As mentioned in part one of our seal failure blog series, O-ring and seal failures are often due to a combination of failure modes, making root cause difficult to uncover. It's important to gather hardware information, how the seal is installed, application conditions, and how long a seal was in service before starting the failure analysis process. In part 1 of our blog series, we discussed compression set, extrusion and nibbling, and spiral failure. In part 2 of our series, we will review four other common failure modes to familiarize yourself with before diagnosing a potential seal failure in your application.
Rapid Gas Decompression
Rapid gas decompression (commonly called RGD, or sometimes explosive decompression (ED)) is a failure mode that is the result of gas that has permeated into a seal that quickly exits the seal cross-section, causing damage.
Detection of this failure mode can be difficult, as the damage does not always show on the exterior. When the damage is visible, it can look like air bubbles on out the outside, or perhaps a fissure that has propagated to the surface. The damage may also be hidden under the surface. If the seal is cut for a cross-section inspection, RGD damage will look like fissures in the seal that may or may not propagate all the way to the surface.
Parker’s guidance as to how to avoid this failure mode is 1) Keep the depressurization rate lower than 200 psi per minute. If this cannot be achieved, we would suggest 2) RGD resistant materials. We offer these RGD resistant options from the HNBR, FKM, EPDM, and FFKM polymer families.
Abrasion
Abrasion damage is the result of the seal rubbing against a bore or shaft, resulting in a reduction of cross-sectional thickness due to wear. As the seal wears, it has the potential to lose compression on the mating surface. This wear is compounded by the fact that dynamic applications already have lower compression recommendations.
To reduce the risk for this failure mode, it requires consideration during design and seal selection. The surface finish and concentricity of the hardware will be very important considerations. Smooth surface results in less friction (suggest 8 to 16 RMS), which in turn results in less wear. Increasing the durometer of the seal material helps resist wear, and there are also internally lubricated materials that could be employed. If the application is a high temperature, one should consider the impacts of thermal expansion on the elastomer being used. The thermal expansion increases contact pressure, which would increase friction/wear.
Installation Damage
Installation damage can occur in both face seals and radial seals but is much more common in radial applications. Installation damage can be the result of excessive installation stretch, cuts or nicks from installation tools, the installation of a seal over a burr or sharp corner or threads, improper size selection, or the insertion of a piston into a bore that does not employ an appropriate lead-in chamfer.
Our guidance for avoiding this failure mode is to:
• Break all sharp corners.
• Provide a 20-degree lead-in chamfer for radial seal applications.
• Cover threads that the seal will travel over during installation.

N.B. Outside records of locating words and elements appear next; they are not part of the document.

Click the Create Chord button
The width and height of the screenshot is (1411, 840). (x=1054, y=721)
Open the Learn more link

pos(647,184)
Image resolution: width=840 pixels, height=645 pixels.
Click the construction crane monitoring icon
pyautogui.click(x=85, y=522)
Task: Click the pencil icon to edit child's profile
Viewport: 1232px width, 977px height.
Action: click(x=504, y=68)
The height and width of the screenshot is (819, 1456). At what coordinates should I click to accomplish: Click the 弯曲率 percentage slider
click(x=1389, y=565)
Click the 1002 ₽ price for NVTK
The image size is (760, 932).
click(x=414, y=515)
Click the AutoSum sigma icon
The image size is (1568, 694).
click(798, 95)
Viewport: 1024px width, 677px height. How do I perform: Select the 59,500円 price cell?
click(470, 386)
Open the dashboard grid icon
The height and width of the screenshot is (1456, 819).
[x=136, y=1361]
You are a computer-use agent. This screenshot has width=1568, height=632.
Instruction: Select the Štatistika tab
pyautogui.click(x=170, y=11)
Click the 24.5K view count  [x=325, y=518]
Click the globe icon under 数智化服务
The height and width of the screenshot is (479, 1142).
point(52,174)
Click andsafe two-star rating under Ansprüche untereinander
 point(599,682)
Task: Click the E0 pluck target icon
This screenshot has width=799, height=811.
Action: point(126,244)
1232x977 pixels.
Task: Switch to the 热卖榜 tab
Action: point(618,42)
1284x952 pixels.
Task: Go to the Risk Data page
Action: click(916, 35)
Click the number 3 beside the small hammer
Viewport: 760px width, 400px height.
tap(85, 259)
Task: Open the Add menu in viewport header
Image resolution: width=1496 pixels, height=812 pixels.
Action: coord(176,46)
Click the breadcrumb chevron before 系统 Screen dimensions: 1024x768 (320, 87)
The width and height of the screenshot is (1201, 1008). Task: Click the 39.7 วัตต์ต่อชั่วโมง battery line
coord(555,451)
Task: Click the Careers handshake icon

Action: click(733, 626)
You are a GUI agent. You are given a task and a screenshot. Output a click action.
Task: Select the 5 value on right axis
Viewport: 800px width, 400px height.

• Use lubrication during installation (this is the main benefit of an externally applied lubricant).
Fluid incompatibility
Failure due to fluid compatibility issues will usually be evident upon disassembly of hardware after the seal has been in service. Fluid incompatibility can look like many things but will be the result of some sort of chemical attack on the seal itself. The seal could be excessively swollen, from absorbing service fluid(s), softened or gummy which would likely lead to another failure mode such as extrusion or compression set, cracking / embrittlement, or a simple case of rapid compression set.
This failure mode is one that can be completely avoided by selecting an appropriate material for a given application.